"What is the volume of 1 mole of Argon, where T = 400 K and p = 10 GPa?" Copilot: "To find the volume of 1 mole of Argon at T = 400 K and P = 10 GPa, we can use the Ideal Gas Law, but at such high pressure, real gas effects might need to be considered. Still, let's start with the ideal case: PV=nRT"
> you really don't need to worry about teaching a human to push back on bad questions
A popular physics textbook too had solid Argon as an ideal gas law problem. Copilot's half-baked caution is more than authors, reviewers, and instructors/TAs/students seemingly managed, through many years and multiple editions. Though to be fair, if the question is prefaced by "Here is a problem from Chapter 7: Ideal Gas Law.", Copilot is similarly mindless.
Asked explicitly "What is the phase state of ...", it does respond solid. But as with humans, determining that isn't a step in the solution process. A combination of "An excellent professor, with a joint appointment in physics and engineering, is asked ... What would be a careful reply?" and then "Try harder." was finally sufficient.
> you rarely get exams where the correct answer is to explain in detail why the question doesn't make sense
Oh, if only that were commonplace. Aspiring to transferable understanding. Maybe someday? Perhaps in China? Has anyone seen this done?
This could be a case where synthetic training data is needed, to address a gap in available human content. But if graders are looking for plug-n-chug... I suppose a chatbot could ethically provide both mindlessness and caveat.
I wouldn't even give them credit for cases where there's a lot of good training data. My go-to test is sports trivia and statistics. AI systems fail miserably at that [1], despite the wide availability of good clean data and text about it. If sports is such a blind spot for AIs, I can't help but wonder what else they're confidently wrong about.

**Data records**:
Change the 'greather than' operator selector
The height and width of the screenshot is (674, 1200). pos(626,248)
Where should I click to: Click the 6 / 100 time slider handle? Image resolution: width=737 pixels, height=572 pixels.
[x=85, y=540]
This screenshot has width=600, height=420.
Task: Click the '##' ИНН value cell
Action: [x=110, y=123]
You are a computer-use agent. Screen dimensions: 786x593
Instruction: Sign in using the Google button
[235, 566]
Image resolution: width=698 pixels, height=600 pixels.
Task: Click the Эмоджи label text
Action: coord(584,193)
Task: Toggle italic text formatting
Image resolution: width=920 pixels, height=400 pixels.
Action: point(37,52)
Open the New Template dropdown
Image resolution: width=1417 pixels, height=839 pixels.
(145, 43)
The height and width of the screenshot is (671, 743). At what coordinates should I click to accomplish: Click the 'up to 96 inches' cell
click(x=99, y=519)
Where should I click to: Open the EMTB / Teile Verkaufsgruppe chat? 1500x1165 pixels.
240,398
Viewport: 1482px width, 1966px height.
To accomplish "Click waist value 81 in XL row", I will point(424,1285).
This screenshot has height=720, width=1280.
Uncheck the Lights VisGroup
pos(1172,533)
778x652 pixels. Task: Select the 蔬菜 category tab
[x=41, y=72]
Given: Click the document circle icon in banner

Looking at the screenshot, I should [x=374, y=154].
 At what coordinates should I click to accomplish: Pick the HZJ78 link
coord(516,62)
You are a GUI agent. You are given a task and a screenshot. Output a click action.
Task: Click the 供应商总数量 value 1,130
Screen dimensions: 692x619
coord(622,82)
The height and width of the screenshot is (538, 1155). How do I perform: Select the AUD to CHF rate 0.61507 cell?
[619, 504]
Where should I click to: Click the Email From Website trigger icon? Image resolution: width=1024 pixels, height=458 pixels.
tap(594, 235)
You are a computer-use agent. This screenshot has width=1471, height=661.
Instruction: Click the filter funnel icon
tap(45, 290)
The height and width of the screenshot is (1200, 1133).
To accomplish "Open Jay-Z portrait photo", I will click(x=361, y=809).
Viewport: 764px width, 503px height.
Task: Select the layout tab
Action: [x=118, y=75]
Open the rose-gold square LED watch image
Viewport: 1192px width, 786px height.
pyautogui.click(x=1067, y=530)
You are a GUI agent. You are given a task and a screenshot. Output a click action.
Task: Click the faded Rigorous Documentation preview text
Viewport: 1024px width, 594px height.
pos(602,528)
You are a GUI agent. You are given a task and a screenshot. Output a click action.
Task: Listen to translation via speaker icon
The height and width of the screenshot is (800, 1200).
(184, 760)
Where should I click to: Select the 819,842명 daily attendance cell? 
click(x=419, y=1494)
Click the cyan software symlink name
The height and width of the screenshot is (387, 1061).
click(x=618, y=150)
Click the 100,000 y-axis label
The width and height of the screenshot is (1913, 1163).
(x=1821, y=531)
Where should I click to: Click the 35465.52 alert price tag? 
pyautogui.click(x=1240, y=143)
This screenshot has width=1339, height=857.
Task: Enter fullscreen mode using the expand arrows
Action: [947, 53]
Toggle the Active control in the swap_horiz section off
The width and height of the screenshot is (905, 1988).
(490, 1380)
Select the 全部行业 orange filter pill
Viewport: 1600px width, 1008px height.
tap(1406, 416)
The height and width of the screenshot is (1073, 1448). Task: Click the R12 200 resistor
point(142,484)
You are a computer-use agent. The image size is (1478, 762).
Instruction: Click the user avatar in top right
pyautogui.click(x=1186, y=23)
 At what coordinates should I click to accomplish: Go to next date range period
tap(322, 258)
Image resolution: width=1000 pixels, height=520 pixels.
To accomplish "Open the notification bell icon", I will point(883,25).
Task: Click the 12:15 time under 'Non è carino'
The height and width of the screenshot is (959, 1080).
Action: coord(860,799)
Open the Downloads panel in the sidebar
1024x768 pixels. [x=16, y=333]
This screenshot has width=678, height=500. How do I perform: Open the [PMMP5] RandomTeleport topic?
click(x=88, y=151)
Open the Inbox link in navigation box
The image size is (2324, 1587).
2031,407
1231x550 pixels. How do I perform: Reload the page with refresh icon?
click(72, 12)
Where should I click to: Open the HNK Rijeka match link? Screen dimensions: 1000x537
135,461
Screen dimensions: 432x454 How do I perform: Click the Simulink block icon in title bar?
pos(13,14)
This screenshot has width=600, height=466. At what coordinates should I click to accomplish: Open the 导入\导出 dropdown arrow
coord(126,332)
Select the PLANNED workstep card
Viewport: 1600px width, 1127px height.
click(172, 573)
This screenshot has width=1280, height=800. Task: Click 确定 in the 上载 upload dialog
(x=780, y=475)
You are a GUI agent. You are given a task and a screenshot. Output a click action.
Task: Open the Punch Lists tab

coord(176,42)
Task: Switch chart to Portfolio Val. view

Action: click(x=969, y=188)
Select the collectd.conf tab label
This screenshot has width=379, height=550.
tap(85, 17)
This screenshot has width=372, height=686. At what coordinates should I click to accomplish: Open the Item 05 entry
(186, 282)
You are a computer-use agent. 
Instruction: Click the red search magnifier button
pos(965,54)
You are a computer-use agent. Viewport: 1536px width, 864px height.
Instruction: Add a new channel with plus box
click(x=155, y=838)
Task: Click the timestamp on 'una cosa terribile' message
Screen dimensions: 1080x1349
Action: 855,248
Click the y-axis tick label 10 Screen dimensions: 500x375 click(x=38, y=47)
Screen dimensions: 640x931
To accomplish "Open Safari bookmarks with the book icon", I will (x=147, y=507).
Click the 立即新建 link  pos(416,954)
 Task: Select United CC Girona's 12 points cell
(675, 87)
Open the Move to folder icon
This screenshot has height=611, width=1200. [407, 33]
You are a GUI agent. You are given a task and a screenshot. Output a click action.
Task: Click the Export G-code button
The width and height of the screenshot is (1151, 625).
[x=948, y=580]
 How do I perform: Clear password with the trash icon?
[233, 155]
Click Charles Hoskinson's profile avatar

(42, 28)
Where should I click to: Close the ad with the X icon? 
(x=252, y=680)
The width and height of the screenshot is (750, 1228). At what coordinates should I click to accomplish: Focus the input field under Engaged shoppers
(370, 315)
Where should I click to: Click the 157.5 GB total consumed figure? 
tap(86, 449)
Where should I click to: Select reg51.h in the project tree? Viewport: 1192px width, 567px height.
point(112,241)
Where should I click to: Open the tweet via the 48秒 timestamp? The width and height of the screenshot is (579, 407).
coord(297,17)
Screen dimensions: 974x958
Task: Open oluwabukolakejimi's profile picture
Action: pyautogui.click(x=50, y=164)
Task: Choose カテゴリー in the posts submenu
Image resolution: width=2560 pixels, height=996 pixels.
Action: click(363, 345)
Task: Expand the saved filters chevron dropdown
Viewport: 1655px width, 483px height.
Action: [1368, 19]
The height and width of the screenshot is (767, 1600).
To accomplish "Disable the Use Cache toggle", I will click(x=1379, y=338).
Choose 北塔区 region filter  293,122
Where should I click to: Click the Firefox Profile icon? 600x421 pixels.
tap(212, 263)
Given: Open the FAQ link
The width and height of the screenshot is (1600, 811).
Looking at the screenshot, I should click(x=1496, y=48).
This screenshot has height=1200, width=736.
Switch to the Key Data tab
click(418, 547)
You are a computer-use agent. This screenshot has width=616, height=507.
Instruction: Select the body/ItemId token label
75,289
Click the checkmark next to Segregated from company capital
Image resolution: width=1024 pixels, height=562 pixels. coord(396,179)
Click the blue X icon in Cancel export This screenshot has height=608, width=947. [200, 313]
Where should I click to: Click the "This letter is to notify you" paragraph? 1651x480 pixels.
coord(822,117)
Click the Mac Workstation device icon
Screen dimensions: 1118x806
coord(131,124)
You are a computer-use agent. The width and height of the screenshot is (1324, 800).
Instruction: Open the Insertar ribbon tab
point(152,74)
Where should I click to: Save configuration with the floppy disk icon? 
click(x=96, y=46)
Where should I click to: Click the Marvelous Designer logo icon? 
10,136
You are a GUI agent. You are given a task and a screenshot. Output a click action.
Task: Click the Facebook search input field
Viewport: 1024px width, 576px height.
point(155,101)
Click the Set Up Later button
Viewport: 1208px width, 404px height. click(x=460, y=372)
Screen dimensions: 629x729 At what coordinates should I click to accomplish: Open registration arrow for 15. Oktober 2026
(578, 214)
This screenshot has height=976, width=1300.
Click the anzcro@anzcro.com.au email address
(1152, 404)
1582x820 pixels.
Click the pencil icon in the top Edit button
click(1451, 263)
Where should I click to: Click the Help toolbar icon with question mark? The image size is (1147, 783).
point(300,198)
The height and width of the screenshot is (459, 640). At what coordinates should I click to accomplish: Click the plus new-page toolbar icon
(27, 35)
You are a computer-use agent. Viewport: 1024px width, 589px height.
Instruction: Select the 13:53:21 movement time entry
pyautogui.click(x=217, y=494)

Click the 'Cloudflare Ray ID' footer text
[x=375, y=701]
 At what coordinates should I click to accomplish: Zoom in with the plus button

**Problems to solve**:
1. According to the thread, what is the writer's go-to test for AI systems?
2. Reproduce the part of the thread that begins at the words "This could be" and stops after "confidently wrong about.".
3. Name every group of people that the thread says showed less caution than Copilot about the textbook's argon problem.

**Results by task**:
1. Sports trivia and statistics.

2.
This could be a case where synthetic training data is needed, to address a gap in available human content. But if graders are looking for plug-n-chug... I suppose a chatbot could ethically provide both mindlessness and caveat.
I wouldn't even give them credit for cases where there's a lot of good training data. My go-to test is sports trivia and statistics. AI systems fail miserably at that [1], despite the wide availability of good clean data and text about it. If sports is such a blind spot for AIs, I can't help but wonder what else they're confidently wrong about.

3. Authors, reviewers, instructors, TAs, students